Monday, December 3, 2007

The Boondocks

The Boondocks cartoon show flirts between the lines of comedy and degradation of the black community. The Boondocks has drawn a large audience, in only its second season, making it one of the most popular cartoons on adult swim. Targeting a diverse audience, it has drawn both negative and positive attention, including the Reverend Al Sharpton. Aaron McGruder, the creator, started the comic strip series initially trying to create a humor he felt was lacking in modern society. His “black political satire” created just that. His series has been taken by the black audience as just mere humor. They fail to realize that they are not supposed to accept this behavior of ignorance. The satire is designed to change this behavior of ignorance. The Boondocks makes fun of the black culture and what I see around me are black people laughing at it in emptiness, unaware of the satire that mimics and mocks their culture. The initial aim of this popular comic series did not receive the response intended by those groups McGruder means to aim for.

With topics such as the R. Kelly incident or the MLK episode, these controversial issues tend to raise eyebrows. Different groups have taken this show to offense, calling it “racist” and over exaggerated. Satirically, McGruder purposely embellishes on the antics black people as a whole engage in, so he can show them how much of a fool they make out of themselves. In the MLK episode Dr. Martin Luther King Jr. wakes up from a comma stunned and some what upset at the fact that all he had worked for had been for naught. Dr. King comes to realize that all he preached and promoted during the civil rights era has been disregarded in this new age. The streets that are named after him seemed to be the unsafe areas in neighborhoods and bettering the black culture seemed to be last on everyone’s list. At the end of the episode there is a new rendition of the “I have a Dream” speech, were Dr. King complains that he received all those “ass whopping” for nothing. Instead of being “freed from the thirst of oppression” he discovers that all his findings turned out to be “a bunch of triffinling…good for nothing niggas”. He tries to express to everyone that you should not want to be a ‘nigga’ because ‘nigga’ is a “living contradiction, filled with unfulfilled ambitions, niggas love to hear themselves talk but hate to complain, niggas love to be another mans judge in jury, niggas love to procrastinate until its time to worry, niggas love to be late, niggas hate to hurry…”. It ends with Dr. King walking out and fleeing to Canada, and all the ‘niggas’ surprisingly revolt and a wave of change sweeps the black race. Then on November 8, 2020 Oprah Winfrey is elected president.

This episode was the most educationally filled. The segregation amongst blacks is prevelant; it is as though they cannot see what is being hidden. The problems we had four decades ago might not be as visible as the past but they are still here. The issue of calling other blacks ‘niggas’ or the betterment of black culture was something McGruder focused on in this episode, calling it ignorance. He tries to show the black culture a reflection on what they have become. They have become fools who choose not to improve. Not the entire black race has become this but the majority that the media and others out side of the culture focus on is the groups that show this ‘ignorance’. The show is genius and I can only hope it stays that way as the popularity for the show grows, a reality check is needed for this generation of uninspired youth. What better way to get through to them than through truth in cartoons.

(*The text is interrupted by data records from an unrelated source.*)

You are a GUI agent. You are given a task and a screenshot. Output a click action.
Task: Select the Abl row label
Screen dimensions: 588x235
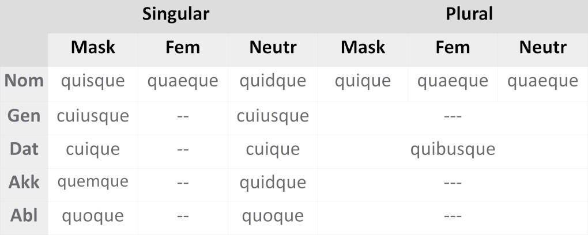[24, 216]
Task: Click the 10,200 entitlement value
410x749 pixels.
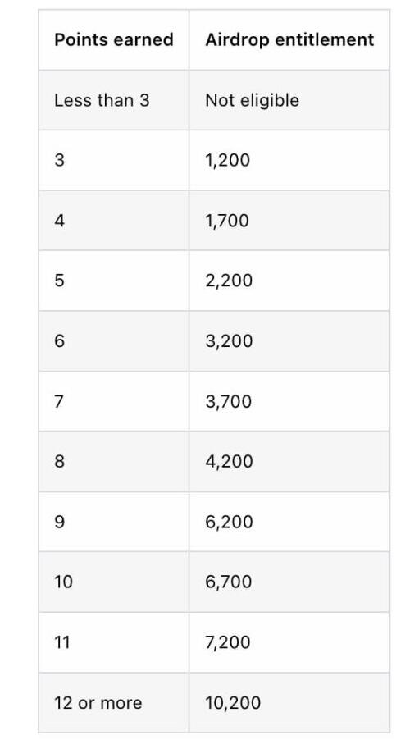Action: [x=233, y=703]
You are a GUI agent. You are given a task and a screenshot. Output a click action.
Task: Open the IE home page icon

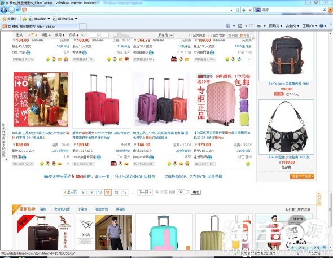point(228,26)
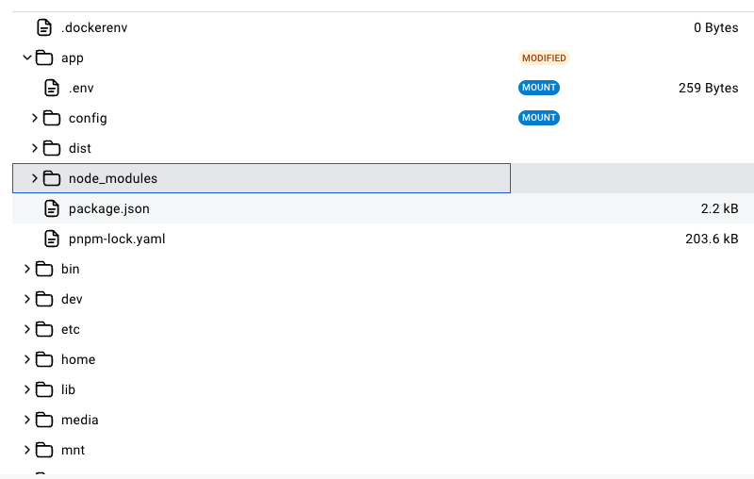
Task: Collapse the app folder chevron
Action: pos(26,58)
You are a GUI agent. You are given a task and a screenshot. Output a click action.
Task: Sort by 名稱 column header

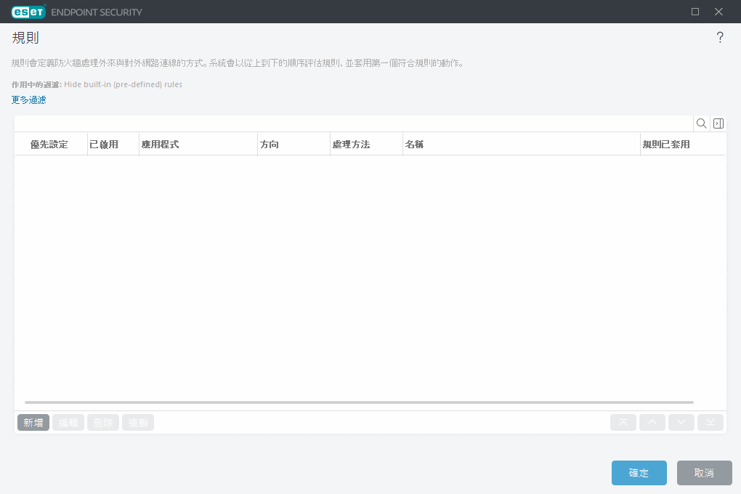(415, 145)
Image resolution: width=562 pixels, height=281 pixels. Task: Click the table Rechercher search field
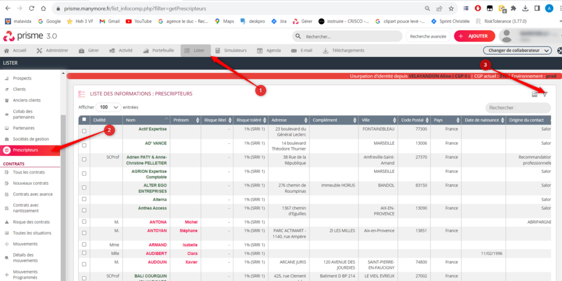(518, 108)
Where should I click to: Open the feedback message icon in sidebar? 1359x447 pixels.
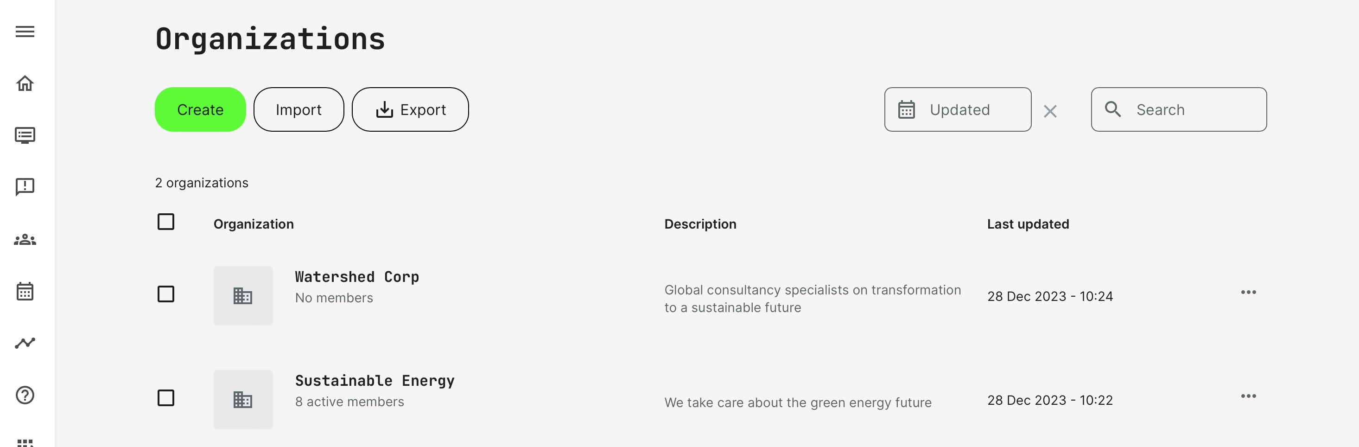tap(25, 187)
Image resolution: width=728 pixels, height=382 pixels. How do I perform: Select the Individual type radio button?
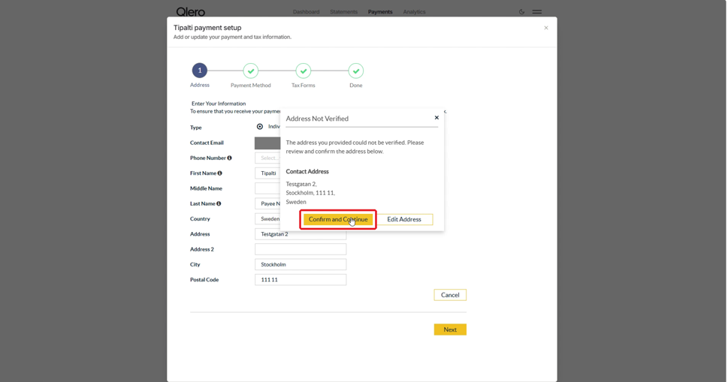tap(260, 127)
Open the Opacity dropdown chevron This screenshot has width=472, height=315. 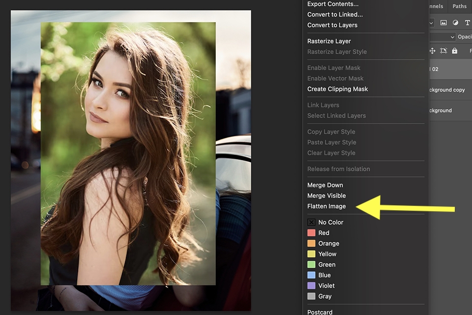(452, 37)
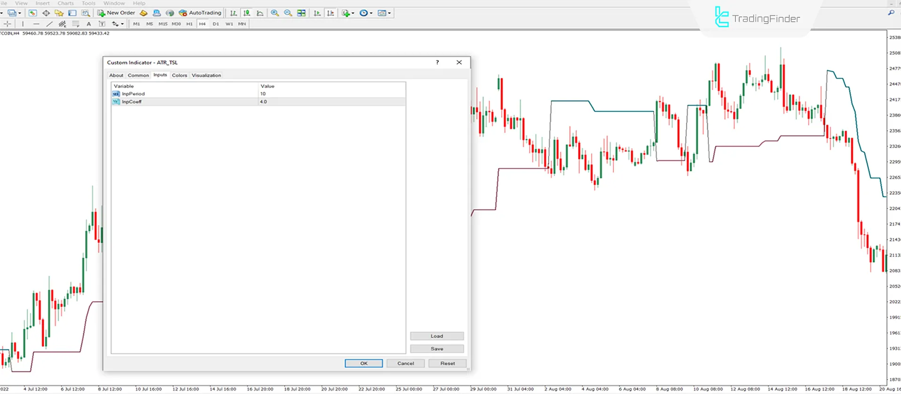This screenshot has width=901, height=394.
Task: Click the Reset button
Action: 447,364

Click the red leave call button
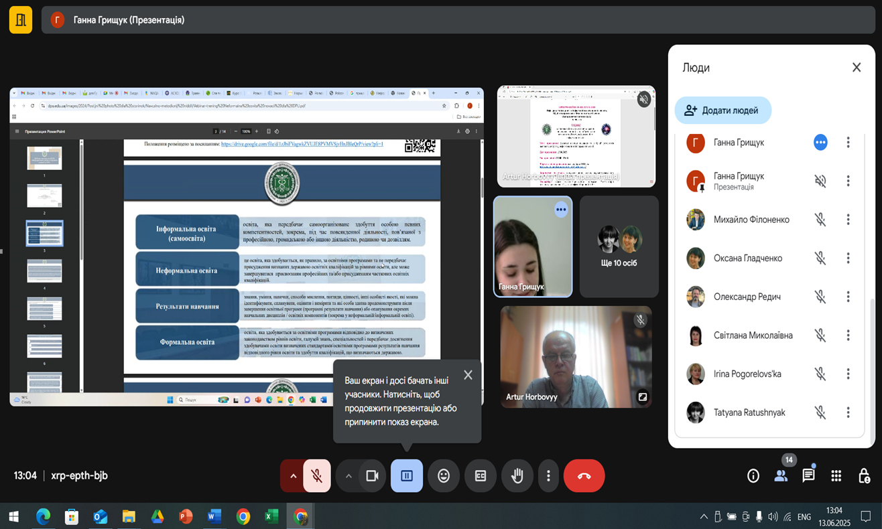[x=584, y=476]
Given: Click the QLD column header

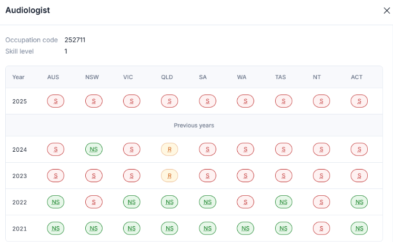Looking at the screenshot, I should point(167,77).
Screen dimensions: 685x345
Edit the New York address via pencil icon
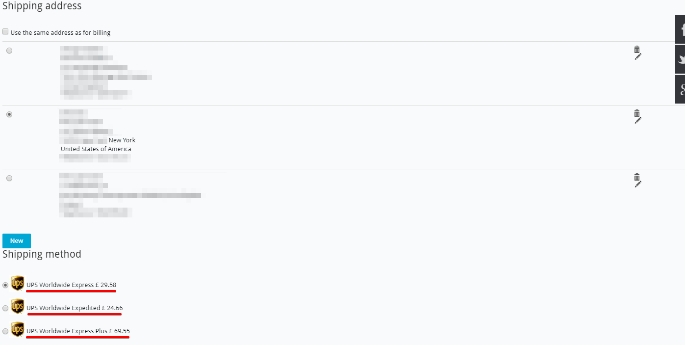[x=637, y=120]
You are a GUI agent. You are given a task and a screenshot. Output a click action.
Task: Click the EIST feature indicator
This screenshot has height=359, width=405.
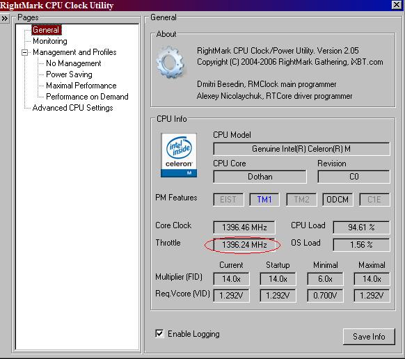click(x=228, y=200)
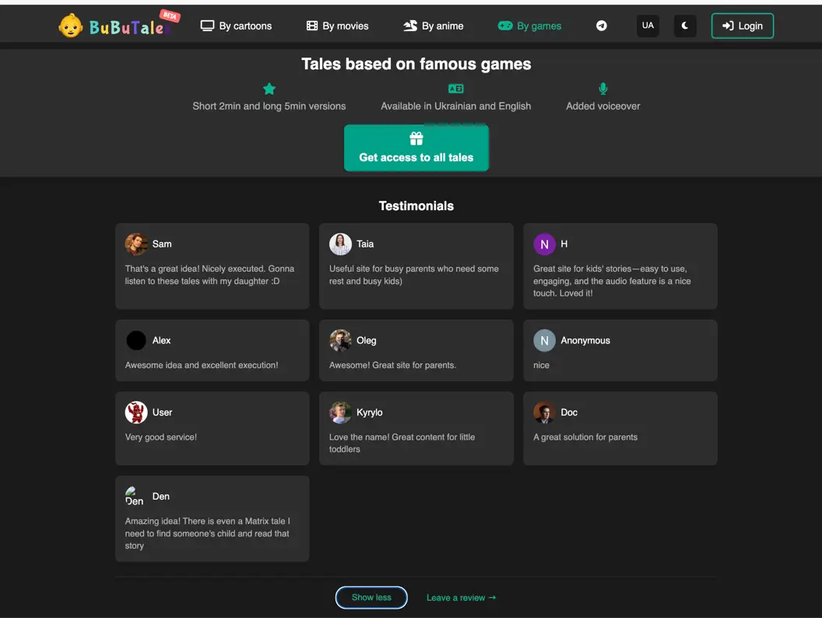Image resolution: width=822 pixels, height=618 pixels.
Task: Click Sam's avatar photo
Action: point(136,244)
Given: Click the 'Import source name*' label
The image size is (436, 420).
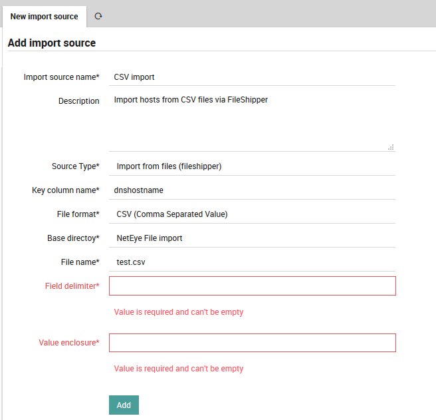Looking at the screenshot, I should [61, 77].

Mondays 10:30pm Cartoon Network Adult Swim

2 comments:

Walton Muyumba said...

Where is the introdutory essay?

The two most recent entries suffer from the same difficulties. The arguments are absent and your ideas are not well presented. You need to learn the formal properties of the argumentative form.

Anonymous said...

I agree. The black race really does not understand what the show is trying to tell them. I, for one, notices that the show was satirical of the black race and I understand that while at the same time the show is also funny, black people need to also grasp the message that the show is trying to send out.